I've been on an anime binge lately.
First, Agents of the Four Seasons - based on Kana Akatsuki's (Violet Evergarden) original work, animated by Wit Studio. Each season has its own "agent," and the story and visuals are just stunning. Every episode gives me fresh inspiration for my own writing.
I also rewatched Ascendance of a Bookworm from the beginning. Myne's love of books is so radiant. Since I started writing because I love stories, I really connect with her feelings.
And Yomi no Tsugai - as a Full Metal Alchemist fan, I couldn't skip a new Hiromu Arakawa series. The unique worldbuilding and character dynamics had me hooked immediately.
Watching anime makes me think deeply about how stories are built and how characters move. I love learning while having fun.
VTuber
Hooked on tamachannel
Lately, tamachannel is what I watch during writing breaks.
There's something about it that just warms my heart. The way they talk is cute, and their genuine reactions to games are hilarious. I've lost track of time more than once.
When my writing gets stuck, taking a break to watch tamachannel resets my mood better than forcing through it - and somehow the writing flows better after. It's a real creative lifeline.
VTubers create their own narrative as a character, which I find genuinely admirable as a fellow storyteller.

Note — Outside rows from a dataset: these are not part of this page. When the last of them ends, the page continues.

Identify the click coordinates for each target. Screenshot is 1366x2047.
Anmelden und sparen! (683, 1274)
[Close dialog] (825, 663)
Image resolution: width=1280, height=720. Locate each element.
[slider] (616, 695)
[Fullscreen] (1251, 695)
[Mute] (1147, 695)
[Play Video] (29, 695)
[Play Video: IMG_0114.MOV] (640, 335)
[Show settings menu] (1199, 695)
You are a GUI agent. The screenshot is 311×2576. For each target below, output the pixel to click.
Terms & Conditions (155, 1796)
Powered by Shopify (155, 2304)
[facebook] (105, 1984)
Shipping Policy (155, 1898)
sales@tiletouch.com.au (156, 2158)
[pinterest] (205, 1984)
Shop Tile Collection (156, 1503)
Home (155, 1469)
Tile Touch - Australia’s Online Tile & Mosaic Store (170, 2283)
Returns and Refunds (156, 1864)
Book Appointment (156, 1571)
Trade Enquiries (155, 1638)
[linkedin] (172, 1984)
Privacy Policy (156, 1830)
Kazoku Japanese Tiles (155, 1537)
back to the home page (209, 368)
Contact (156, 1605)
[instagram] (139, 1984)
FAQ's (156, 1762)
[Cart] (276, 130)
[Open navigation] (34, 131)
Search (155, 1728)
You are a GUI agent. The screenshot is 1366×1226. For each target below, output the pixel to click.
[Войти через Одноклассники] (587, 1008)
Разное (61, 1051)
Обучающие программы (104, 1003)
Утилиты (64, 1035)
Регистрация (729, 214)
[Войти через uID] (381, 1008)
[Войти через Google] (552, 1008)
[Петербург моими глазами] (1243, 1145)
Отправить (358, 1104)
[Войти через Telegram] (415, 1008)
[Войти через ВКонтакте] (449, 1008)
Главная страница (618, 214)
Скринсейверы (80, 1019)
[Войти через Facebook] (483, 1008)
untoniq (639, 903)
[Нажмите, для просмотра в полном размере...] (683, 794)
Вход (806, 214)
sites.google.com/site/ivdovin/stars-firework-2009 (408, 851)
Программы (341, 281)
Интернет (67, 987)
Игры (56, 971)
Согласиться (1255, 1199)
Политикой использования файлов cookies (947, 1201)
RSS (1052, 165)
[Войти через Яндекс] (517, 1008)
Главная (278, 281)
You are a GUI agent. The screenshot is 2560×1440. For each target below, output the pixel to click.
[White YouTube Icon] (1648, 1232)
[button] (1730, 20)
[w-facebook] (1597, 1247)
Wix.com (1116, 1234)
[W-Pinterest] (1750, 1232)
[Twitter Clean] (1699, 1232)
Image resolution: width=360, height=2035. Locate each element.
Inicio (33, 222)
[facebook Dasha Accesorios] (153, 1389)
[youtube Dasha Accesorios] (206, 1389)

I went to see The Exit 8, based on the indie game!
I hadn't played the original, but the simple rule - "find the anomaly and turn back" - and the slowly creeping dread as the loop repeats? It was perfect. Seeing it in a cinema was the right call.
More eerie than scary, with this fun collective energy in the audience as everyone silently wondered "was that an anomaly?" Together. The theme of subtle displacement in everyday settings had me analyzing the story structure with my writer brain the whole time.
The line between "normal" and "just slightly wrong" is so blurry - and that blur is what generates fear. I got a lot of inspiration for my own writing.